Leaders who are continuously curious show an active desire to understand things. They demonstrate eagerness to learn new things. They are open to the changes unfolding before them and their teams and are eager to learn (and perhaps unlearn) what it will take to adapt.
How do they demonstrate and instill curiosity?
Start by being more curious than certain. Curious leaders understand that they are not infallible. They understand that they may not have all the answers, or see things from all angles. They suspend their own judgment and sharing "the right answer" until after having invited perspectives from others. They are open to the humbling reality that they may not have all the answers.

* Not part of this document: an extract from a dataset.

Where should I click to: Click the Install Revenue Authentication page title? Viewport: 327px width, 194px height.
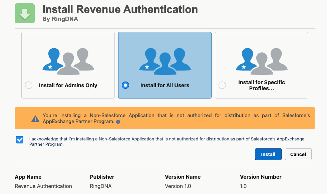coord(120,9)
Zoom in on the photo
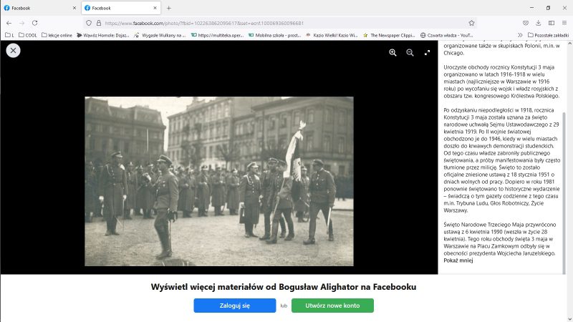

2. Use open-ended questions. Curious leaders engage others through questions
designed to stimulate analytic thinking. "What do you think are the significant causes of
this situation?" "What have you observed as the consequences of this policy?" "Where
would you start in crafting a solution?" These questions not only challenge others, but
often produce the knowledge and insights the leader seeks.

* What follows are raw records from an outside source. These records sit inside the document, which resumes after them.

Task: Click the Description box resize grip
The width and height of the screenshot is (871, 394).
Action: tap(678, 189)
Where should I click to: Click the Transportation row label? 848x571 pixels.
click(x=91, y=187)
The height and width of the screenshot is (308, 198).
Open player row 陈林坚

3. Challenge unchallenged assumptions. Curious leaders challenge themselves and
others to reject acceptance of "how things are" or "how things have always been."
When problem solving, they inject these challenges: "Since when?," "Who says?," and
"Why not?" and in doing so, challenge the status quo. This sets the stage for exploring
what might be.
4. Spark imagination. Curious leaders avoid boxing people into to solutions
prematurely. They tap into the creativity and imagination of themselves and others by
asking questions like "What if?", What do you picture?," "What if it were possible to...?"
Unrelenting in their inquisitiveness, they push themselves and others to explore
possibilities instead of limiting them.
Curious leaders have a genuine desire to know and learn new things. They ask. They explore. They investigate. They challenge. And, they engage their team in this process of discovery and learning as well, instilling the spark of curiosity and paving the way for exploring possibilities.
Discuss the distinction between being "curious" and being "nosey."
How can leaders help their teams overcome the "but we've always done it this way" syndrome? Give specific examples.
Imagination is not a word heard very often in organizations, yet it can be a powerful resource in exploring and inventing possibilities. How have you seen imagination sparked with surprising results?
What are the implications for leaders? For you?